Ах, если б только удалось,
Ему бы солоно пришлось…
Смеется он моим скорбям…
Разбилась скрипка пополам,
И я совсем безумным стал!
Смотри, что слух пойдет, — скандал!
Меня прогонят от людей,
Запрут, не спустят к ним, ей-ей,
И всякий словом попрекнет,
Укажет пальцем, скажет: «Вот,
Как с ним хозяин поступил»…
Теофил
Эге! Что с вами, Теофил?
Во имя господа!

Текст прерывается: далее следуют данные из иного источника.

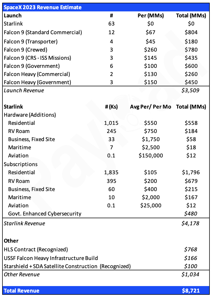213x298 pixels.
Task: Select the HLS Contract (Recognized) row
Action: point(106,249)
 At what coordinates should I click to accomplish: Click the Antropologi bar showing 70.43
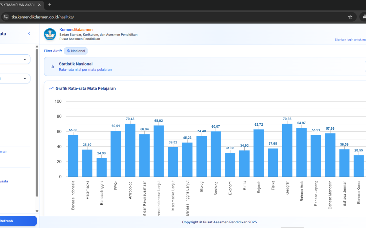130,150
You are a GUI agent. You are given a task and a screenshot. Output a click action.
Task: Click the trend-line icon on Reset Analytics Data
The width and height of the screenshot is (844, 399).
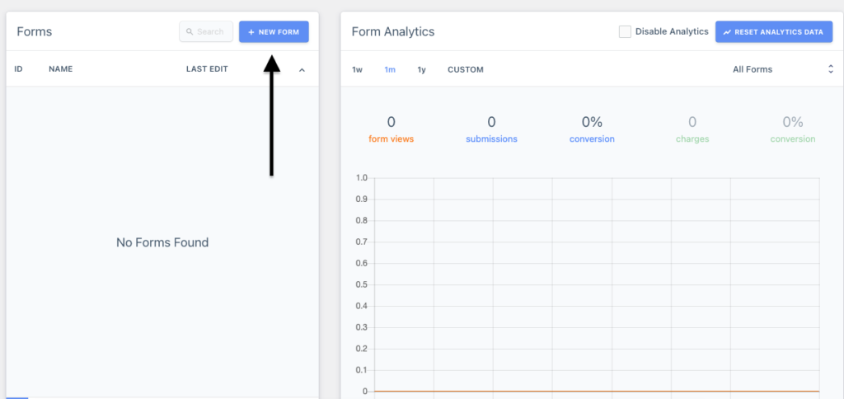pos(727,32)
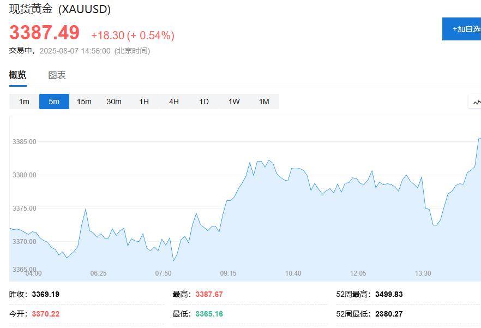The image size is (481, 328).
Task: Select the 概览 tab
Action: coord(18,75)
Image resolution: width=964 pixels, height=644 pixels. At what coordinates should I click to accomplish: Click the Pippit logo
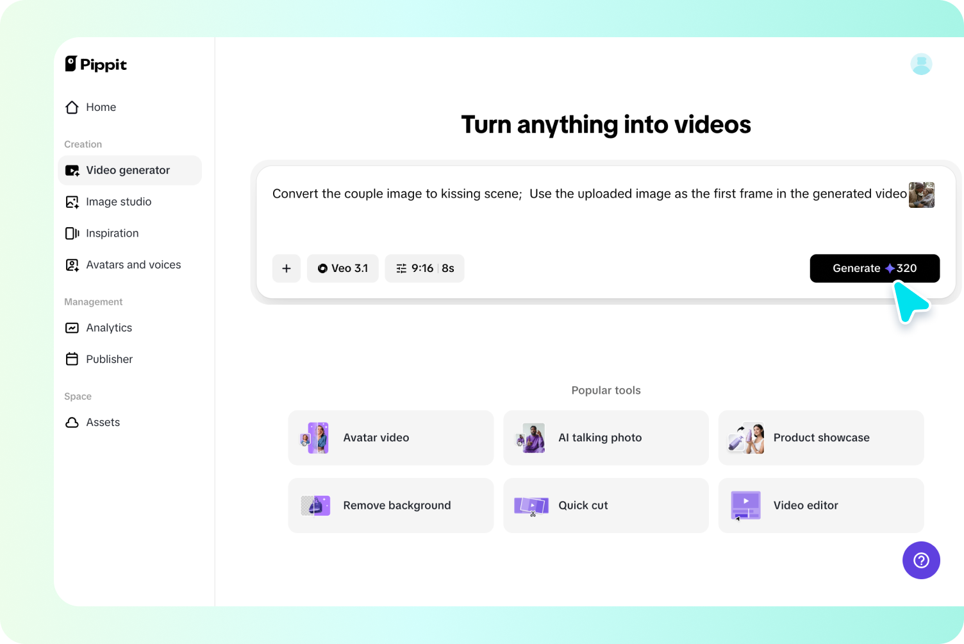[x=95, y=64]
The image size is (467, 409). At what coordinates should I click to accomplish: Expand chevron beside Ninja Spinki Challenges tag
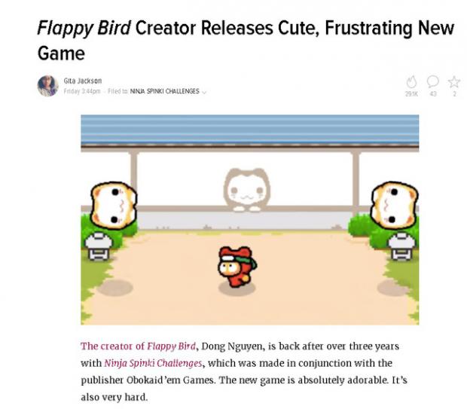(204, 92)
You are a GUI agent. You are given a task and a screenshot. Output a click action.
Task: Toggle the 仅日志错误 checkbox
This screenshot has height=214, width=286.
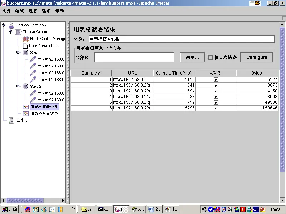[211, 58]
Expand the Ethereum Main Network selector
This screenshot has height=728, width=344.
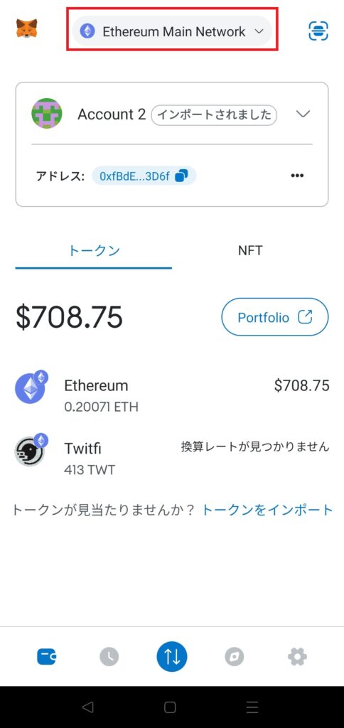(172, 31)
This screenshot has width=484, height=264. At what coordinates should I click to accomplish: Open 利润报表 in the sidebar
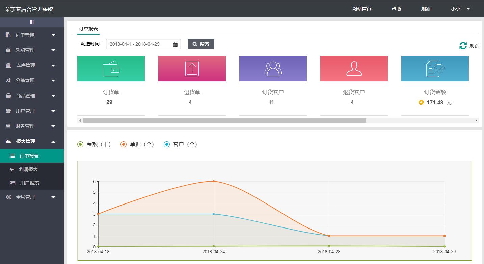(x=28, y=169)
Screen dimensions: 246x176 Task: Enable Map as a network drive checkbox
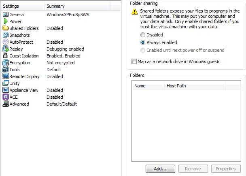134,61
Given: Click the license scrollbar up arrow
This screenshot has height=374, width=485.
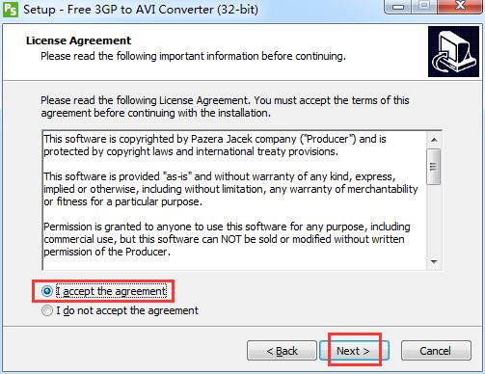Looking at the screenshot, I should point(434,140).
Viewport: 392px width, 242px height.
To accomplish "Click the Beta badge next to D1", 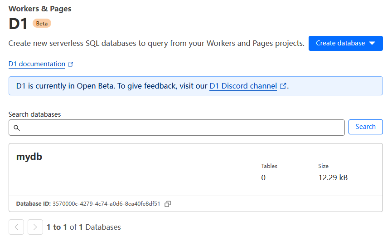I will tap(42, 24).
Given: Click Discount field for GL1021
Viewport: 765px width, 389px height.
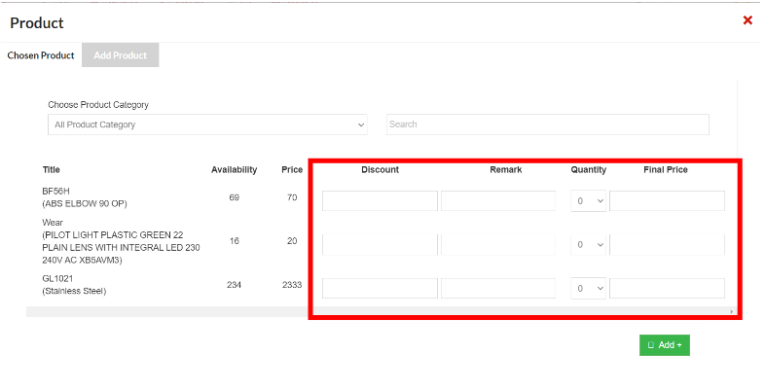Looking at the screenshot, I should (380, 289).
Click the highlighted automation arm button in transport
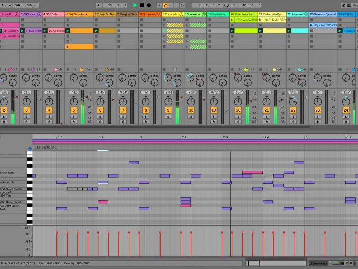Viewport: 358px width, 269px height. [165, 5]
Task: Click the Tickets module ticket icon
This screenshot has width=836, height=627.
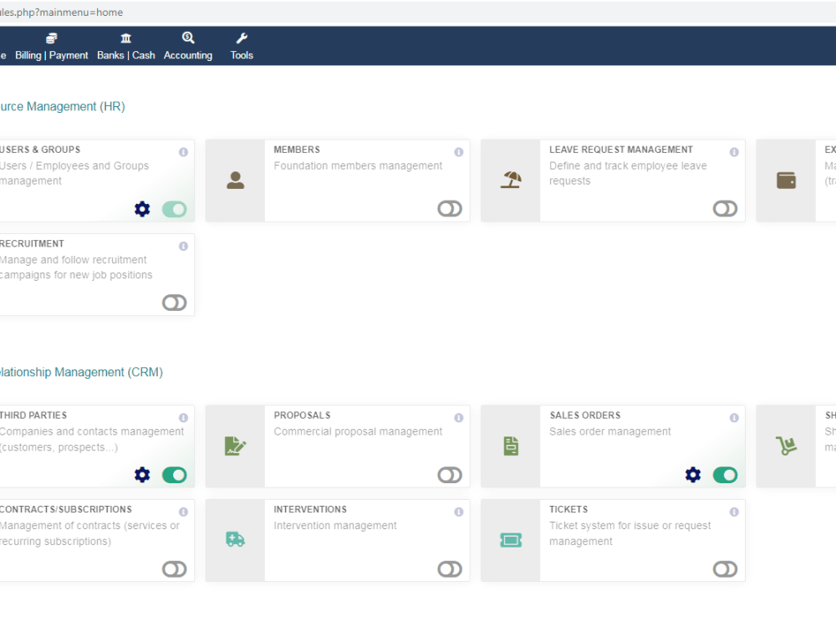Action: coord(510,540)
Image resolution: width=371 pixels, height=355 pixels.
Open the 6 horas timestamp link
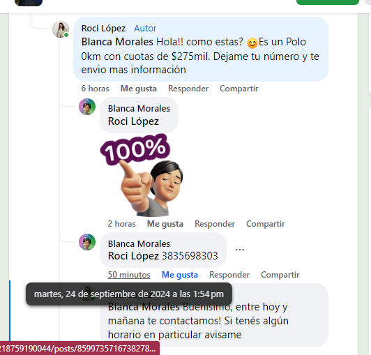(x=95, y=89)
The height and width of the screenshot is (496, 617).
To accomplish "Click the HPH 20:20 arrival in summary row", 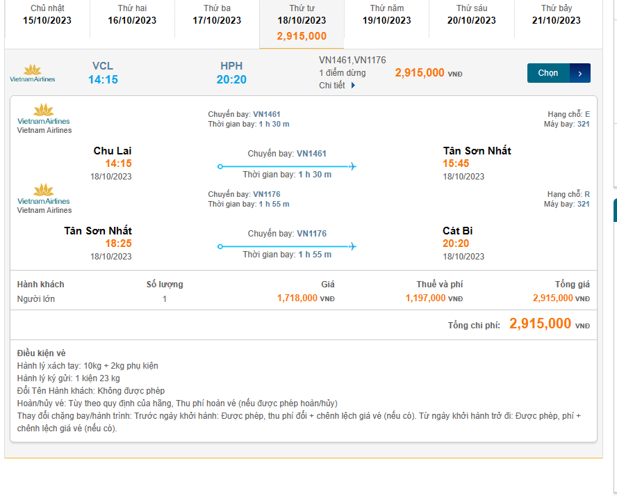I will (231, 73).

Ваш лик
Печален, гневен… Я привык
Всегда веселым видеть вас…
Саладин
Ты знаешь сам: в стране у нас
Я господином был всегда.
Теперь — богатства нет следа.
Всего ж грустней мне, Саладин,
Что я, как верный палладин,
Не забывал латынских слов
И по-французски был готов,
Без всякой устали, хвалить
Того, кто по миру ходить
Заставил нагишом меня.
И потому решаюсь я
По непривычному пути
К делам неслыханным идти,
Затем, чтоб только как-нибудь
Свое достоинство вернуть.
Его терять — позор и стыд.
Теофил
Честь ваша мудро говорит:
Тому, кто злата видел свет,
Ведь ничего ужасней нет,
Чем к людям в рабство поступить,
Чтоб только сладко есть и пить
И слушать грубые слова…
Саладин
Совсем кружится голова…
О, Саладин, мой друг и брат!
Еще немного, и навряд
Не лопнет сердце у меня!
Теофил
Мученья ваши вижу я,
Кто столько заслужен, как вы,
В таких делах и головы
Свой лишиться может вдруг.
Саладин
Увы! Все так, мой верный друг!
И потому прошу тебя,
Не скажешь ли, меня любя,
Какие в свете средства есть,
Чтобы вернуть богатство, честь
И милость? Я на все готов.
Теофил
Угодно ль вам, без лишних слов,
В борьбу с хозяином вступить?
Тогда вы будете служить
Вассалом у того, чья власть
Воротит вам не только часть,
Но больше, чем хотели вы,
Богатства, почестей, молвы.
Поверьте мне, не стоит ждать,
Пора вам дельно поступать.
Я вашего решенья жду.
Саладин
На это с радостью иду.
Исполню твой совет благой.
Теофил
Идите с миром вы домой.
Как ни грусти, придется им
Вернуть вас к почестям былым.
Я завтра утром здесь вас жду.
Тогда уходит Теофил от Саладина и думает, что отречься от кардинала — дело не шуточное.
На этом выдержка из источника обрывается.